Strawberries are successfully grown in every state but do best in well-drained loam soil with a pH of 6.0-6.5.  The soil structure should be loose and hardpans should be broken up with deep chisel plowing or tilling.

Strawberries must be planted in a weed-free site.  Cover cropping the year prior to planting will go a long way toward crowding out germinating annual weeds.  If no cover crop was used, the site should be cultivated frequently to kill weeds, or roundup can be used at 2-3 quarts per acre.  It should be used on actively growing weeds and, when used on quackgrass 6” tall, it gives good control.

Strawberries should be planted as early as possible in spring as frosts will not hurt newly planted berries.  Plants should be set in rows 38”-48” apart with 12”-18” between the plants for the matted row system.  Plant the plants at the same depth that they were at in the nursery, covering all roots but being careful not to cover the crown.

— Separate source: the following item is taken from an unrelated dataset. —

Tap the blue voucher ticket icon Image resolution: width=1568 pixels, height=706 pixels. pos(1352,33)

Irrigation will be necessary for frost protection, plant growth, and for cooling the fruit in hot conditions.  If you aren’t able to irrigate for frost protection, it is best to choose late-season varieties.  

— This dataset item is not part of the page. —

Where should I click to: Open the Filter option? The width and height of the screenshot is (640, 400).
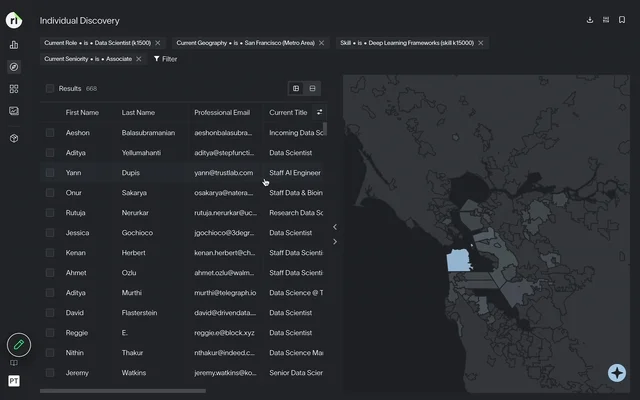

A water-soluble fertilizer is all that should be applied for the first three weeks after planting to prevent burning newly emerging roots.  After this time, fertilize as you would any garden crop.

There are very few herbicides available for the planting year.  Small growers and gardeners are encouraged to keep rows clean by hoeing and hand weeding.

During the first season, it is advisable to remove fruit blossoms as they appear, to help encourage plant and runner growth.  For best results, set runners away from mother plants equally spaced from other runners.

In colder climates, a mulch of straw can be placed directly upon rows of plants to prevent winter injury to the strawberry crowns,  Remove in spring prior to dormancy break.